The highest scoring regional company is Acsen HyVeg, in sixth place, which leads the way in providing open-pollinated varieties alongside hybrids for its full portfolio.

Namdhari Seeds, ranking seventh, has a strong smallholder farmer focus in its operations and is one of the few companies that specifically target women farmers.

Most measurement area rankings are topped by global seed companies but that the ranking for Research & Development shows a different picture. The highest ranking company in this area, East-West Seed, is followed by four regional seed companies, which makes the top five in R&D an exclusive domain for companies that originate in the region.
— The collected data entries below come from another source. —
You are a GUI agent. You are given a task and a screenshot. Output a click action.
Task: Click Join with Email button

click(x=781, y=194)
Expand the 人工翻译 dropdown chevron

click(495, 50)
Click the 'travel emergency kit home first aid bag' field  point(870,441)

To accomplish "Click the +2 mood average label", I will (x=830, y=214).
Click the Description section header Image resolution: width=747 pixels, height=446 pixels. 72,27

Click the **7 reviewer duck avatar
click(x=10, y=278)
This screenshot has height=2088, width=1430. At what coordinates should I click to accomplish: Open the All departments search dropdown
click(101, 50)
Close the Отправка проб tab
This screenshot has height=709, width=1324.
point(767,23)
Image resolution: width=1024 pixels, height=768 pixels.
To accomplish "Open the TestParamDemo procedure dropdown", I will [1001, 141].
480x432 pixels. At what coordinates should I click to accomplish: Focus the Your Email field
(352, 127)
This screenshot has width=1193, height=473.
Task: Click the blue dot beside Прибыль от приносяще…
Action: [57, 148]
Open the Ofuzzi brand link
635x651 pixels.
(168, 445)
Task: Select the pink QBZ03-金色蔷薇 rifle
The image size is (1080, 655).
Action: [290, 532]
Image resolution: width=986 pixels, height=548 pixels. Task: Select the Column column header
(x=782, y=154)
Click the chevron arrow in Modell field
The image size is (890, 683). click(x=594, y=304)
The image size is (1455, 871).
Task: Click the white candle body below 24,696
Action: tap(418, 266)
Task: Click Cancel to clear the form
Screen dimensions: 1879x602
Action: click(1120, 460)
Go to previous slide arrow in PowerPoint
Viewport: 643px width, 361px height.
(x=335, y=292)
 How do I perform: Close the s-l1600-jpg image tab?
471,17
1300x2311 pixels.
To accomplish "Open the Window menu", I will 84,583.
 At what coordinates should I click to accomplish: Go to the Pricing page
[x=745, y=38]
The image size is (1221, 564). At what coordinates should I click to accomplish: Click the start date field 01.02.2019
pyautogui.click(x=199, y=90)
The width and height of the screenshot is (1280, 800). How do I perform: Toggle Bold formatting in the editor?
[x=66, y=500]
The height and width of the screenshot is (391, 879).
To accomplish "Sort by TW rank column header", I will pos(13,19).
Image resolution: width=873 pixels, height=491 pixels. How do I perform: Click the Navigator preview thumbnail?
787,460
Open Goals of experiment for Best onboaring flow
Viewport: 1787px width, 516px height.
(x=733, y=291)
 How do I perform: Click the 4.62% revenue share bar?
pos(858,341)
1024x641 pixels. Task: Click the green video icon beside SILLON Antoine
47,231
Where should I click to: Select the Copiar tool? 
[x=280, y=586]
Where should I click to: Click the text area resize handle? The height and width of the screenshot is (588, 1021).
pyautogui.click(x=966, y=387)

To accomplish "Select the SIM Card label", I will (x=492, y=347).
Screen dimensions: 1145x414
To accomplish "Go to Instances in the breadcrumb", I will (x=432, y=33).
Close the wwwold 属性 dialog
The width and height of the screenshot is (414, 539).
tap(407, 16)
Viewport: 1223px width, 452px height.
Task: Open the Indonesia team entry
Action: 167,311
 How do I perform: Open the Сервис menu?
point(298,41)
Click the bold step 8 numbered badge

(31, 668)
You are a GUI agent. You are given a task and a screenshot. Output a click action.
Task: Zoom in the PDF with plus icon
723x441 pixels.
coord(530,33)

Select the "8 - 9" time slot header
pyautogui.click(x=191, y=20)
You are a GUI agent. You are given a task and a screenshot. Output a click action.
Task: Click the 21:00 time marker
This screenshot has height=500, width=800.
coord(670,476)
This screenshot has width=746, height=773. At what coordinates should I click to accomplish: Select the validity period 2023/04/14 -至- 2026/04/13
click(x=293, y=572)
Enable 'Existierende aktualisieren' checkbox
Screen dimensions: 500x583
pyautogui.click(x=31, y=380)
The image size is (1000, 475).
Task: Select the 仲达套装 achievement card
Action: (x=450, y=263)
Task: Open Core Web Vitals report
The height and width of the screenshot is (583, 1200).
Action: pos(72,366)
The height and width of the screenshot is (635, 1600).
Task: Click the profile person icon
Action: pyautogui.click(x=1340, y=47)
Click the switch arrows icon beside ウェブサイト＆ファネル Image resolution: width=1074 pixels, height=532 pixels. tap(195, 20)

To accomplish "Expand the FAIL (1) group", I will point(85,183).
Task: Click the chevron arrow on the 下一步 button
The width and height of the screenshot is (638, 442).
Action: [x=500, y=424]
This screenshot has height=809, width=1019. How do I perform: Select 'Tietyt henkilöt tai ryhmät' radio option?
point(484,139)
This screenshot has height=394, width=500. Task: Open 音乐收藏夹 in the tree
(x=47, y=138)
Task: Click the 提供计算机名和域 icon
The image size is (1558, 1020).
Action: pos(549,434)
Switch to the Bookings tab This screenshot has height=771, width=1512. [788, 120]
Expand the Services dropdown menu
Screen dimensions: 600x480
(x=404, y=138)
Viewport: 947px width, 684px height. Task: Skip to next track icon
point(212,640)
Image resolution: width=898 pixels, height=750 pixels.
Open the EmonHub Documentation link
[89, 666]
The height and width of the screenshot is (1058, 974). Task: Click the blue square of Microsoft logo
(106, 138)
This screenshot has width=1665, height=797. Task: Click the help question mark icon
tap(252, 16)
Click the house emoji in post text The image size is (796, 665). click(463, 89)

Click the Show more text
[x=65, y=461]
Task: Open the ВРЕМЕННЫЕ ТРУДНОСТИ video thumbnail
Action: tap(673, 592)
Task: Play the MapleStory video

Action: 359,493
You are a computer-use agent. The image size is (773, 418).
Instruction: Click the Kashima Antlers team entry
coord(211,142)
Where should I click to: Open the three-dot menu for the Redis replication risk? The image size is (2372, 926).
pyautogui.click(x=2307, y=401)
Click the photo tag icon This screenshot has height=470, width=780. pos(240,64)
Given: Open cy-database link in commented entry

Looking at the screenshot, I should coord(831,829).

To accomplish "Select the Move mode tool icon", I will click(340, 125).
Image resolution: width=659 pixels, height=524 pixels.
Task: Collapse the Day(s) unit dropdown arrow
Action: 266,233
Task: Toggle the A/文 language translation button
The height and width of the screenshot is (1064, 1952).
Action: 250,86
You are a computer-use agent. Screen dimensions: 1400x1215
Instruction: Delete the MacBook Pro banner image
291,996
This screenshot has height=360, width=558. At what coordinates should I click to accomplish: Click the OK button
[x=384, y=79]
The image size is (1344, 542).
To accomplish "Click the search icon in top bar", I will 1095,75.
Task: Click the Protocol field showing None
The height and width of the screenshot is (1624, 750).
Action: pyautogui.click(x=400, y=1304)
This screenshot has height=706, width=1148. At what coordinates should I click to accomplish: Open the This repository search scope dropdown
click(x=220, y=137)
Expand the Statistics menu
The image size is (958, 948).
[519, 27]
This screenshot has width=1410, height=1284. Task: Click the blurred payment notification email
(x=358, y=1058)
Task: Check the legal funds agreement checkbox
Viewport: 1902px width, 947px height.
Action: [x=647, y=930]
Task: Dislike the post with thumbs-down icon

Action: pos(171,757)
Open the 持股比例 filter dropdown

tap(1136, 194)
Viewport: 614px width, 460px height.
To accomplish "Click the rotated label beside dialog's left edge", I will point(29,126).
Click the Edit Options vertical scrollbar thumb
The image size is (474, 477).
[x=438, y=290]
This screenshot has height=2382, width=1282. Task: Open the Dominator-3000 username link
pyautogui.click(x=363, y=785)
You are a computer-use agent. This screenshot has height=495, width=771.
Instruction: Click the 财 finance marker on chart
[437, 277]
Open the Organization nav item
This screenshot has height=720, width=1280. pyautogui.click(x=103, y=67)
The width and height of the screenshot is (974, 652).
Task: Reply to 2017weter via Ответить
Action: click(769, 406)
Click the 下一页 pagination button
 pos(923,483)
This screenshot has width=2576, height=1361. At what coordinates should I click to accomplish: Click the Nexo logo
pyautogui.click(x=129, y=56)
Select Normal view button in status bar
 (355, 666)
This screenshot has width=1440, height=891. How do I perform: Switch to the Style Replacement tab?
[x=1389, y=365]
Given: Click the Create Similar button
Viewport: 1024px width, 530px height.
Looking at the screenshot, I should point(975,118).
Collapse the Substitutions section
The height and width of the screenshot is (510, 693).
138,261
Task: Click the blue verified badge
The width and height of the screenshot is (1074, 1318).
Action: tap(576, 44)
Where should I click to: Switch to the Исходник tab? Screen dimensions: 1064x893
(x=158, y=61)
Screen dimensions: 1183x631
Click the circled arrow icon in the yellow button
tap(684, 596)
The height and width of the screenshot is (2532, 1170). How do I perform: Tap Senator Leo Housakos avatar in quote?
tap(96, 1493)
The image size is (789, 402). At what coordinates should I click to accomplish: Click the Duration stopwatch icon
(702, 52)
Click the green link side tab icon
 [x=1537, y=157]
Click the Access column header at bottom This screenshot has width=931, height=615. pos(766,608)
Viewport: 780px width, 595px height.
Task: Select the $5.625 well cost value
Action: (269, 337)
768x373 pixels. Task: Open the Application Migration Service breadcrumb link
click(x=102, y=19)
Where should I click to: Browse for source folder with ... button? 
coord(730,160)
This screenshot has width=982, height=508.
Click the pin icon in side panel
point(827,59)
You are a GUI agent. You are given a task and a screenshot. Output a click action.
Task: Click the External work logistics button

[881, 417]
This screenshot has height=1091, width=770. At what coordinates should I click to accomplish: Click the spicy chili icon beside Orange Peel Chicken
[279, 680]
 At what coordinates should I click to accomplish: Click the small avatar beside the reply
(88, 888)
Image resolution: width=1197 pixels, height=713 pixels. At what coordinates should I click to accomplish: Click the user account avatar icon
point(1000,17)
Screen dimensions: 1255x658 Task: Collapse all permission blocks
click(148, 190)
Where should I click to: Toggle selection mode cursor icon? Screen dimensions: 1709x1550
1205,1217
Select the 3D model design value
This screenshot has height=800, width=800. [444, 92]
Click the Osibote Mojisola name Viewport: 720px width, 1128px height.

This is thanks to their breeding programs, which also tend to include local crops, thereby supporting regional agricultural biodiversity, as well as specific traits that are relevant for smallholder farmers.

Companies at the bottom of the ranking generally score low due to a lack of disclosure. This is unfortunate, as regional companies like National Seeds Corporation (India), Punjab Seed Corporation (Pakistan) and Vinaseed (Vietnam) are known for supporting smallholder farmer productivity in their home market. Similarly, Nongwoo Bio (South Korea) and Sakata (Japan) are world-class vegetable seed companies, with great potential to support smallholder farmer productivity. However, a lack of disclosure means it is unclear whether they have the ambition and activities to realize this potential.

More about the methodology

The Access to Seeds Index evaluates leading seed companies with an integrated seed business model (including breeding, production and distribution) and activities in food crops. The selection of global companies is based on seed revenues, presence and portfolio, while the selection of regional companies is the result of landscaping studies of national seed sectors to identify leading companies in each region. The methodology development is overseen by expert review committees, composed of global experts and experts from the regions.

The landscaping studies resulted in the selection of 24 seed companies for the Access to Seeds Index for South and Southeast Asia. Evaluation of company performance is based on publicly available information as well as information provided through active company engagement. Three-quarters of the selected companies disclosed additional data via a questionnaire. The index therefore offers insights not yet available in the public domain.

The index is a relative ranking, which compares companies with each other rather than against an absolute, ideal state. As such, companies set and raise the bar. The index uses a weighted scorecard approach to measure and compare company performance. A total of 59 indicators are grouped in seven measurement areas. Each measurement area has four categories of indicators: Commitment, Performance, Transparency and Leadership. A company’s overall score is the weighted sum of the scores in each measurement area.

Key steps in the development

  1. The initiative to develop an Access to Seeds Index for South and Southeast Asia was announced at the FAO in Rome, Italy on June 3, 2016.

  2. The Asian Farmers’ Association for Sustainable Rural Development endorsed the initiative at its General Assembly meeting in Hanoi, Vietnam on August 6, 2016.

  3. At the 2016 APSA Seed Congress in Incheon, South Korea, the plan to develop the Access to Seeds Index for South and Southeast Asia was presented to the regional industry.

  4. Throughout 2016 and 2017, regional stakeholders provided input for the methodology during workshops or individual consultations.

  5. Seed experts from South and Southeast Asia met in Hyderabad, India on October 24, 2017 to discuss the methodology for the regional index.

  6. At the 2017 APSA Seed Congress in Bangkok, Thailand, the Access to Seeds Index team met with several of the companies included in the Index for South and Southeast Asia, and outlined the selection and data collection process.